Copy each line of the records that holds the string "sidebar".

---- Excerpted records

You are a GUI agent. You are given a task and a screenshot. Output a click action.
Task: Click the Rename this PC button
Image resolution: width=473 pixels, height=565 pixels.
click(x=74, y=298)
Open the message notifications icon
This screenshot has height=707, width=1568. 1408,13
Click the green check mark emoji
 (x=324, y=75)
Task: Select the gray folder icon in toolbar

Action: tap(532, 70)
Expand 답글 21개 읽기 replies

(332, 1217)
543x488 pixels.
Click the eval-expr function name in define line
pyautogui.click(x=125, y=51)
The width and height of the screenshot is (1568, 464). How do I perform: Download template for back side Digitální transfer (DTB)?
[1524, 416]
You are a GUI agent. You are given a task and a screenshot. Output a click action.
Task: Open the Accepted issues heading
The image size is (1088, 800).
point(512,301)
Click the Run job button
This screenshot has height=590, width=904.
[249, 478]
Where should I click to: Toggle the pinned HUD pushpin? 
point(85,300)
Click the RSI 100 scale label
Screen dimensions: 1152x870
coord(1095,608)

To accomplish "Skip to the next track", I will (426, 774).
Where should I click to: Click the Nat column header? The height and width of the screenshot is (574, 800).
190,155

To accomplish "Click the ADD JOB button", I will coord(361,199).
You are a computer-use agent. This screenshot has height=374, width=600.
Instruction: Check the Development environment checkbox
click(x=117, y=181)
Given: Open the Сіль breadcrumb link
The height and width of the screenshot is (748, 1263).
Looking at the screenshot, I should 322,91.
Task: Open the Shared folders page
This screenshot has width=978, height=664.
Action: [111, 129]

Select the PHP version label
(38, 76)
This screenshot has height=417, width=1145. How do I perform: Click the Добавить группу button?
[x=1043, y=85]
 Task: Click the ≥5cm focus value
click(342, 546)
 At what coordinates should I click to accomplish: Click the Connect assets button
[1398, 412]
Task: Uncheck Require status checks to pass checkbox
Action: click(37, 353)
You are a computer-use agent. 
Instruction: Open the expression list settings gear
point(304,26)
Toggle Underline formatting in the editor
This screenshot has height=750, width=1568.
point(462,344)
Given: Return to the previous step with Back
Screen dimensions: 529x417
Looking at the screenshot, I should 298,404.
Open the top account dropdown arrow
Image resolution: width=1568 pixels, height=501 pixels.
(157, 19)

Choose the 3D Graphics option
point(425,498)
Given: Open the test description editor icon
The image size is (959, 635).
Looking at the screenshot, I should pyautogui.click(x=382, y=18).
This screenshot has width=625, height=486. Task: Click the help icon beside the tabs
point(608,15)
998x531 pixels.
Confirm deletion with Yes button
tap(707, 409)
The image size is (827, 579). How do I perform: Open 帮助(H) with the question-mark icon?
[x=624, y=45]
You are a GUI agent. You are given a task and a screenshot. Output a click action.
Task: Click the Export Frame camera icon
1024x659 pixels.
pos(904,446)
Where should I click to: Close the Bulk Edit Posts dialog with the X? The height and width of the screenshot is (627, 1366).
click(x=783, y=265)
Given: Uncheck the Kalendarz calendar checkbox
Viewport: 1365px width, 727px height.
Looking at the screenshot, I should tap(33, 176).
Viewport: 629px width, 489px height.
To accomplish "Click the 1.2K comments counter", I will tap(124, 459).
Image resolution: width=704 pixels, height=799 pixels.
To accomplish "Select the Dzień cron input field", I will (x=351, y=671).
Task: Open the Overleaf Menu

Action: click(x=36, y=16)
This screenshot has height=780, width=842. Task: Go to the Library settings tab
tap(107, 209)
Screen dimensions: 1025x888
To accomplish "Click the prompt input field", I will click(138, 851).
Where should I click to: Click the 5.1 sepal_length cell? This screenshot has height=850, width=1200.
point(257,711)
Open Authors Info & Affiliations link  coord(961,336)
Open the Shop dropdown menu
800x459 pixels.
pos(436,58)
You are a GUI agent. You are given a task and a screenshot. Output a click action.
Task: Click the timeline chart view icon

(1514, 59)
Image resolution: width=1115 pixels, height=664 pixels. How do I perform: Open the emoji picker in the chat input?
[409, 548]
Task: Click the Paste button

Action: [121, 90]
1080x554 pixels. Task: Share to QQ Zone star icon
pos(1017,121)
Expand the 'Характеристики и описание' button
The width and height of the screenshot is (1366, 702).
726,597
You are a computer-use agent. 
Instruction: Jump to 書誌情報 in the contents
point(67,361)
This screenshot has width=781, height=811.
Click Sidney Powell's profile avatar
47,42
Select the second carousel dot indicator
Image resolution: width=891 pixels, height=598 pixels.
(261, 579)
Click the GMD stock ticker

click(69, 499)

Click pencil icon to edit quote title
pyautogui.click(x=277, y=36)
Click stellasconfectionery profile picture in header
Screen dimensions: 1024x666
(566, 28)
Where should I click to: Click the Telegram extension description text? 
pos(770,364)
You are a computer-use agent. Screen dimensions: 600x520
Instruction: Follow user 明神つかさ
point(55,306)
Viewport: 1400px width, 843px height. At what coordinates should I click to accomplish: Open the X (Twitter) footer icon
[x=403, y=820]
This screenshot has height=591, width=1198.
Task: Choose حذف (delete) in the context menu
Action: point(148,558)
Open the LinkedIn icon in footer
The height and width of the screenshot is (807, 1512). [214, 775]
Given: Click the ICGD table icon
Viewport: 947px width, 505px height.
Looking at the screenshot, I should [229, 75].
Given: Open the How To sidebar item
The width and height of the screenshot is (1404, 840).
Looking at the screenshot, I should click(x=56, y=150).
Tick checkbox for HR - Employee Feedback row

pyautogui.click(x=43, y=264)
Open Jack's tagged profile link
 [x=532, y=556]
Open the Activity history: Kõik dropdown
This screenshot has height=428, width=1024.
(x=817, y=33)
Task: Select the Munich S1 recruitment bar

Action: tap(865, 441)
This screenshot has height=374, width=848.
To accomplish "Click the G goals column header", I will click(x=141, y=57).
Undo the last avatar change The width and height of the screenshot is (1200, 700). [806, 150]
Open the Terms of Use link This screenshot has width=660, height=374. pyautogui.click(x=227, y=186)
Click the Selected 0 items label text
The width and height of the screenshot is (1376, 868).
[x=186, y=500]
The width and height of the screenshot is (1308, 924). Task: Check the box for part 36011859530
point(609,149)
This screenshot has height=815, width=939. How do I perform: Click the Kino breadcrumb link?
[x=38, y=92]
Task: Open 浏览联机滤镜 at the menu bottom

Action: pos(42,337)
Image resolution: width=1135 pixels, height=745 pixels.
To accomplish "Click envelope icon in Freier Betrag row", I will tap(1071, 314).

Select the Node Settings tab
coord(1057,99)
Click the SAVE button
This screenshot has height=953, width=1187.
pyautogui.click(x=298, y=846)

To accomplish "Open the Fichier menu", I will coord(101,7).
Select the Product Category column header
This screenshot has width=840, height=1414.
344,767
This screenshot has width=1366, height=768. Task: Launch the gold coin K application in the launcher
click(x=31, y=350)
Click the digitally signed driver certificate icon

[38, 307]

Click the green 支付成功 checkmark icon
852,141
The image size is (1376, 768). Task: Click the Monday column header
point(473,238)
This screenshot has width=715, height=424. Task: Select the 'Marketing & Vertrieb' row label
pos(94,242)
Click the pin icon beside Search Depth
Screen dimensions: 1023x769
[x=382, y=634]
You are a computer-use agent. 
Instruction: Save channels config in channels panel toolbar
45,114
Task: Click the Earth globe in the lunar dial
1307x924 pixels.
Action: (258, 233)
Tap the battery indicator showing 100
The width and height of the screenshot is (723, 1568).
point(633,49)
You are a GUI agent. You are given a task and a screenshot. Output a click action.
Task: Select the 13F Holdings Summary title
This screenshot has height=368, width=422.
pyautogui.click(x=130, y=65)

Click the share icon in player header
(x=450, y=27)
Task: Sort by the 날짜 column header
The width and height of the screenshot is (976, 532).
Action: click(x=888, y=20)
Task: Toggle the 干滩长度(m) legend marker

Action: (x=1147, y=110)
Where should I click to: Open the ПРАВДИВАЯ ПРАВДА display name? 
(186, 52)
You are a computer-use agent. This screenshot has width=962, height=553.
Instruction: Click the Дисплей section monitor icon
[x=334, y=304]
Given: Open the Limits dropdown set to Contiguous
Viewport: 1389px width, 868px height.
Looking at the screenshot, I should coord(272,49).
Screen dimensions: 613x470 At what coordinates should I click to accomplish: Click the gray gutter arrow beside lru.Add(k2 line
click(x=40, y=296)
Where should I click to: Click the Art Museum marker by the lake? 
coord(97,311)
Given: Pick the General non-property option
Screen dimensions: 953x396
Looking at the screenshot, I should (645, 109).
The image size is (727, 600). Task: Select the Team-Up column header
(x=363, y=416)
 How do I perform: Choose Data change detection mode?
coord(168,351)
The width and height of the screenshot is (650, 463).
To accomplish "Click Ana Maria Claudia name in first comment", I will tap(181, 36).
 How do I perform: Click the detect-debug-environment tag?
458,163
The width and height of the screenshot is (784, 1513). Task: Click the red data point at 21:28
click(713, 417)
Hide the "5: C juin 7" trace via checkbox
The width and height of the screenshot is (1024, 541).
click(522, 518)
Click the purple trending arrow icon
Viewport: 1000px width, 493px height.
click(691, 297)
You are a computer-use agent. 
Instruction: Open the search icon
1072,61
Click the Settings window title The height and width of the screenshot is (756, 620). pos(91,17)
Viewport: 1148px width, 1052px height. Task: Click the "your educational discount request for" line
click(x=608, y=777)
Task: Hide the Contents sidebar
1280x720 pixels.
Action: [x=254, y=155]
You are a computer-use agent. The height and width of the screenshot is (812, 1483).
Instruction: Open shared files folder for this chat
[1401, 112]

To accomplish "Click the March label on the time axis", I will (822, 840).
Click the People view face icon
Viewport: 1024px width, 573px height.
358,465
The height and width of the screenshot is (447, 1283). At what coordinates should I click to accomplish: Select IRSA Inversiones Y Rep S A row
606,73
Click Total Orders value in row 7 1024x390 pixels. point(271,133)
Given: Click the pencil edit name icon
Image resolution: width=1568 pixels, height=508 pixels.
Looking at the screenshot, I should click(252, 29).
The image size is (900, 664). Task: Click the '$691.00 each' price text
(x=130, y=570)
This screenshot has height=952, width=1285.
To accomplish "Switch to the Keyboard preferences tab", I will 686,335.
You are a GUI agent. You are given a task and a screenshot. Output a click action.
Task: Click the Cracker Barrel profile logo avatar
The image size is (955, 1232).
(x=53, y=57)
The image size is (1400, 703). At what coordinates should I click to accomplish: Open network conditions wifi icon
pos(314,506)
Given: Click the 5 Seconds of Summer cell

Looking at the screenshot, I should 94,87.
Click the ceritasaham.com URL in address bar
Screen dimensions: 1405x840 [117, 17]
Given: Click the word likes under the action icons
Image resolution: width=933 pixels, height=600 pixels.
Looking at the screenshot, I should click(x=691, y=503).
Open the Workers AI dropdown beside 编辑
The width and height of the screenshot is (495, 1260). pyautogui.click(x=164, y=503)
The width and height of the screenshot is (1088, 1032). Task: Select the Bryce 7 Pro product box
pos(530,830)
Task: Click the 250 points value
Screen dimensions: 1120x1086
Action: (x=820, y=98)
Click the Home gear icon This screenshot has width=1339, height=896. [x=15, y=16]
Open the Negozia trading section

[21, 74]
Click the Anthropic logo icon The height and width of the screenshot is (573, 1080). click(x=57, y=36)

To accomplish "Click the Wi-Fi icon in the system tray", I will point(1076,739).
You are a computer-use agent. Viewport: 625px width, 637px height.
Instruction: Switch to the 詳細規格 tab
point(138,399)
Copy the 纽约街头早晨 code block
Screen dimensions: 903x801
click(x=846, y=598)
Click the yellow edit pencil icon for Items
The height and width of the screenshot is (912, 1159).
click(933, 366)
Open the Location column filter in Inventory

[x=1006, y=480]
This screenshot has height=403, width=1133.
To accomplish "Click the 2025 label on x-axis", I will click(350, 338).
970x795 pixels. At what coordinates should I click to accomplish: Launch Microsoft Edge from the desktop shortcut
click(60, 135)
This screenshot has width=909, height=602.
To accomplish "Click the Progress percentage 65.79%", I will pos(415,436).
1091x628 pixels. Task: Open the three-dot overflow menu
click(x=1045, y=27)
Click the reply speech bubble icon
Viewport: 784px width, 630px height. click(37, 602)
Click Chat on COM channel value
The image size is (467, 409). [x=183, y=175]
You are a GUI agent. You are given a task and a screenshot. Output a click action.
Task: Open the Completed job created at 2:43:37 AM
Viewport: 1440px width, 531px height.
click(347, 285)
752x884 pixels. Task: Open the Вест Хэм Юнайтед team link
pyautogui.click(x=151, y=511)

--------

**Task result:**
Given: Open the How To sidebar item
Task: Hide the Contents sidebar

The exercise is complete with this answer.